UFDS 2023



I am currently looking for research fellows to participate in my summer 2023 undergraduate forestry data science research group (UFDS) at Harvard University. This opportunity is open to any Harvard students who are not graduating seniors. The ten week program will tentatively run from Monday June 5th to Friday August 11th at the Harvard Science Center. The application is due no later than Thursday January 26th. Selected students will then apply for SPUDS/PRISE funding. All selected students will be funded either through SPUDS/PRISE or one of my grants with the US Forest Service. The SPUDS/PRISE funding includes housing and a stipend (the amount of the 2023 stipend has not yet be released).

The summer 2023 UFDS application can be found here.

Students will work on problems generated by the US Forest Inventory and Analysis Program (FIA) and will collaborate directly with Research Statisticians and Foresters at FIA. FIA is responsible for monitoring the status and trends in forested ecosystems throughout the US. With the rise of new data sources, such as satellite imagery and large scale photography, and with the explosion of new statistical learning tools, a wealth of estimation techniques are available to consider. But with these new methods also come a load of important statistical questions related to robustness, bias, efficiency, and more!

Over the ten week period, students will work on approximately two projects in groups of 1-3. The overarching theme of the projects will be the development, evaluation, and distribution of statistical methods and tools for improving estimation of forest attributes. However, individual projects will vary from exploratory analyses to methodology comparisons to software and dashboard development. Here’s a rough timeline of the summer research process:

Here are some of the tentative projects for 2023:

  1. Random Forests are a powerful predictive tool, but in the remote sensing and environmental literature they are getting a bad rap for being prone to overfitting. The problem is that people are unknowingly feeding their models cluster-correlated data (i.e., data collected in spatially or temporally correlated clusters) which leads to highly exaggerated accuracies, amongst other things. Through a series of simulations, we will clearly illustrate this problem and demonstrate potential solutions.

  2. In recent years, FIA has experienced greater need for estimates of forest parameters over smaller geographic regions. For example, the Forest Service manages wild fires and tries to estimate the impact of these fires on important forest attributes. This area of research is called “small area estimation.” This project will explore the utility of a hybrid approach to small area estimation that makes use of estimators from two different classes: model-assisted estimators and model-based estimators.

  3. FIA wants to understand changes in the land use over time and in particular if forest areas are increasing or decreasing.
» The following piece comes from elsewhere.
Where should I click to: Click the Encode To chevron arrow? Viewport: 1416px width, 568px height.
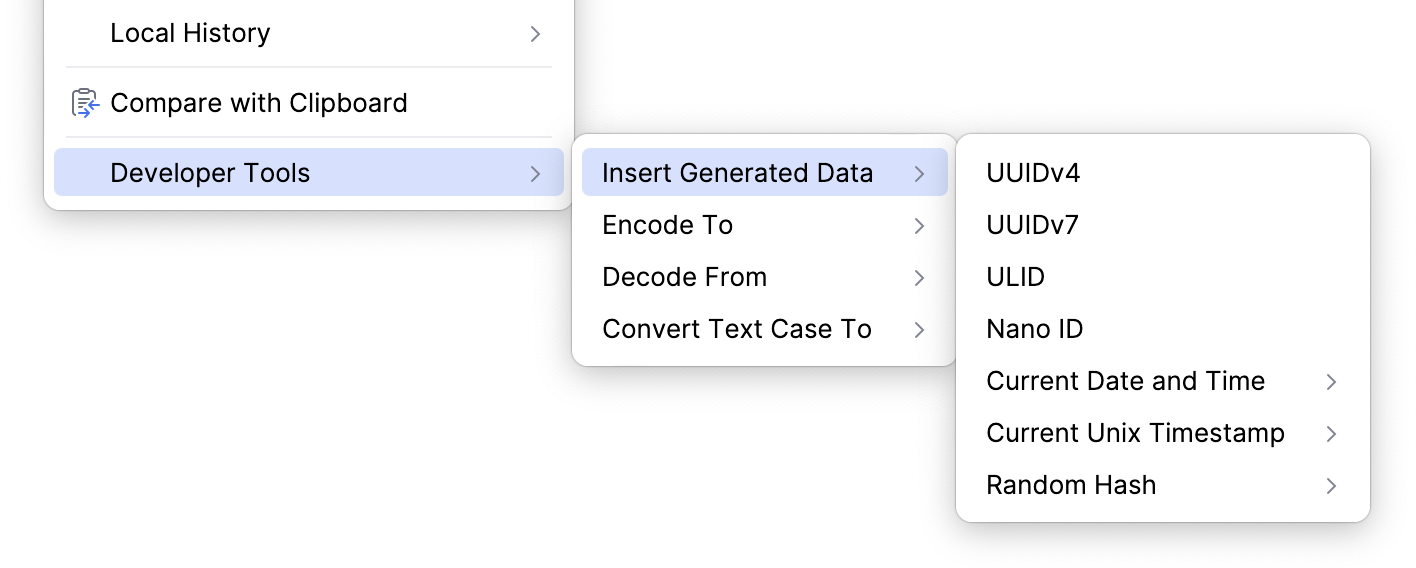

Currently FIA produces annual estimates using a simple weighted average and has difficulty obtaining precise enough estimates to discern change over short time scales. In this project, we will study the impacts on efficiency (i.e., the size of the standard error) when we (a) employ a more complicated estimators and (b) incorporate more remotely-sensed data. This project will also explore the land use data provided by Copernicus for estimating change.
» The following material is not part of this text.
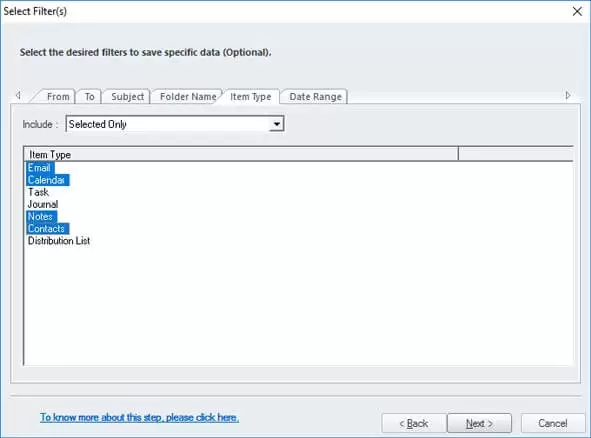
Task: Click the Item Type tab
Action: click(x=251, y=96)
  4. A previous fellow and I wrote the R data package pdxTrees using data collected by the Portland Parks and Rec Department. I use this package extensively in my teaching and it is featured in Modern Data Science with R. Both Cambridge and Boston collect tree data and share the data through their open data portals. In this project, we will create R packages and tutorial materials with these data.

FAQs

Q: Why should I spend my summer conducting research?
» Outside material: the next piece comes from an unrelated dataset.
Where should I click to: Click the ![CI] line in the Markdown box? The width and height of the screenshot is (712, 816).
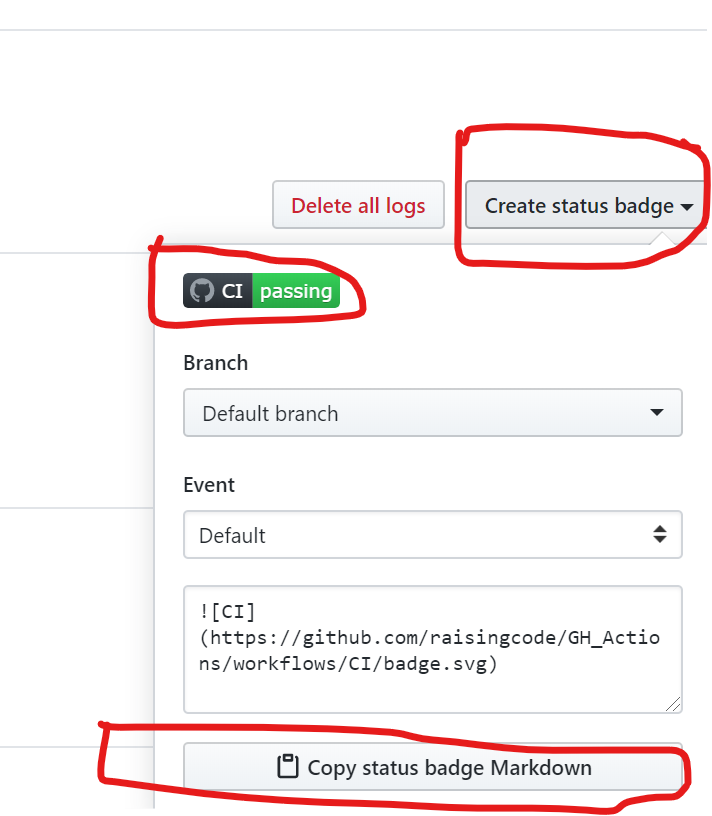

A: I have so many answers that I wrote a whole article about this question! Here’s the shortened version:

Q: Will I get to co-author a publication as part of this research opportunity?

A: At the start of a project, it is very difficult to predict whether or not it will result in a publication. And, for some projects, a journal article may not be the most useful final product. So, I can’t say with any certainty whether or not your work will be published but I can say that we will find ways for you to share the work. For example, the group will present their findings to FIA researchers and will be expected to participate in any relevant campus research presentation events. I will also strongly encourage you to submit the final technical report to the Undergraduate Statistics Research Project Competition and/or a video presentation to the Electronic Undergraduate Statistics Research Conference (eUSR). One of the 2022 projects won “Best Video Presentation” at this year’s eUSR! On top of all that, we will also look for relevant statistics and data science conferences for you to share the work.

Deliverables from previous projects have included journal articles, peer-reviewed technical reports, dashboards, and software development (links include an example of each).

Q: What will a typical day look like?

A: The work will be highly collaborative. Four days a week we will have a team meeting in the morning where everyone presents their progress, discusses issues, and talks through their next steps. For the rest of the day, your time will likely be split between your two projects and will be a mix of coding, writing, problem-solving, and dealing with merge conflicts in GitHub.

Q: What software will we use?

A: All our work will be done using R/RStudio and git/GitHub. Previous experience with R is required but previous experience with git is not.

What prior coursework is required?

A: The projects will vary in terms of the computational and statistical skills needed but each research fellow should have prior experience coding in R and building statistical models. I require students to have taken one of Stat 100, 102, 104, or 139 and Stat 108 (which is being offered in Spring 2023). Other useful but not required courses include Stat 111, Stat/CS 109a, Stat/CS 109b and an ecology course. If you haven’t taken the required courses, you are still encouraged to apply but should address your level of proficiency in R and your experience with statistical modeling in your application.

Do I need to be a statistics concentrator to apply?

A: No! While most my research students have tended to be statistics students, some of my fellows were concentrating in other disciplines such as Economics or English. Coming from a different field often brings a very valuable and unique perspective!